Collected data:
==================================================

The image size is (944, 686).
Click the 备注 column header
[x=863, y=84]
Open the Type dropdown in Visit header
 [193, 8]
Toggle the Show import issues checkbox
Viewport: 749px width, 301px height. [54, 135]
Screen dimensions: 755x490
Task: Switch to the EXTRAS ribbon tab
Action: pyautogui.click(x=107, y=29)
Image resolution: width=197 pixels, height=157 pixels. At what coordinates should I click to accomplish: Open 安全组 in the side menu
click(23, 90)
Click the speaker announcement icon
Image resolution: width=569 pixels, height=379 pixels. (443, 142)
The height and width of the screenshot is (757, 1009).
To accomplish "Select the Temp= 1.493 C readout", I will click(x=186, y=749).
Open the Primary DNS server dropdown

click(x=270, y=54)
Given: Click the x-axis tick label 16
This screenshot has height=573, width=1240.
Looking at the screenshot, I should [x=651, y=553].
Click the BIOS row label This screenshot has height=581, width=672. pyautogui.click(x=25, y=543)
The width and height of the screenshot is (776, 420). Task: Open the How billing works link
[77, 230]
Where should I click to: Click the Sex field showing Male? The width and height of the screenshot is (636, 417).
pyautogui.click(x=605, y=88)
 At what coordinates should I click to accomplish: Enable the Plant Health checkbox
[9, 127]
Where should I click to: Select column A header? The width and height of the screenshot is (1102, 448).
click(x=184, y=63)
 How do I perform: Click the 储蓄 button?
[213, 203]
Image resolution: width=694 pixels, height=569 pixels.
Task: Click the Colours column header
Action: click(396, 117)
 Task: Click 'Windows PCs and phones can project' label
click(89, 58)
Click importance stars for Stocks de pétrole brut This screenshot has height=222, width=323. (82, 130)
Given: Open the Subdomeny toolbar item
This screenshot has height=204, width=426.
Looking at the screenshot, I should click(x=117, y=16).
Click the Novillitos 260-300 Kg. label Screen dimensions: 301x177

==================================================

Aim of the task: Word for word, transcribe all of the records.

Task solution:
The image size is (944, 686).
Click the 备注 column header
[x=863, y=84]
Open the Type dropdown in Visit header
 [193, 8]
Toggle the Show import issues checkbox
Viewport: 749px width, 301px height. [54, 135]
Screen dimensions: 755x490
Task: Switch to the EXTRAS ribbon tab
Action: pyautogui.click(x=107, y=29)
Image resolution: width=197 pixels, height=157 pixels. At what coordinates should I click to accomplish: Open 安全组 in the side menu
click(23, 90)
Click the speaker announcement icon
Image resolution: width=569 pixels, height=379 pixels. (443, 142)
The height and width of the screenshot is (757, 1009).
To accomplish "Select the Temp= 1.493 C readout", I will click(x=186, y=749).
Open the Primary DNS server dropdown

click(x=270, y=54)
Given: Click the x-axis tick label 16
This screenshot has height=573, width=1240.
Looking at the screenshot, I should [x=651, y=553].
Click the BIOS row label This screenshot has height=581, width=672. pyautogui.click(x=25, y=543)
The width and height of the screenshot is (776, 420). Task: Open the How billing works link
[77, 230]
Where should I click to: Click the Sex field showing Male? The width and height of the screenshot is (636, 417).
pyautogui.click(x=605, y=88)
 At what coordinates should I click to accomplish: Enable the Plant Health checkbox
[9, 127]
Where should I click to: Select column A header? The width and height of the screenshot is (1102, 448).
click(x=184, y=63)
 How do I perform: Click the 储蓄 button?
[213, 203]
Image resolution: width=694 pixels, height=569 pixels.
Task: Click the Colours column header
Action: click(396, 117)
 Task: Click 'Windows PCs and phones can project' label
click(89, 58)
Click importance stars for Stocks de pétrole brut This screenshot has height=222, width=323. (82, 130)
Given: Open the Subdomeny toolbar item
This screenshot has height=204, width=426.
Looking at the screenshot, I should click(x=117, y=16).
Click the Novillitos 260-300 Kg. label Screen dimensions: 301x177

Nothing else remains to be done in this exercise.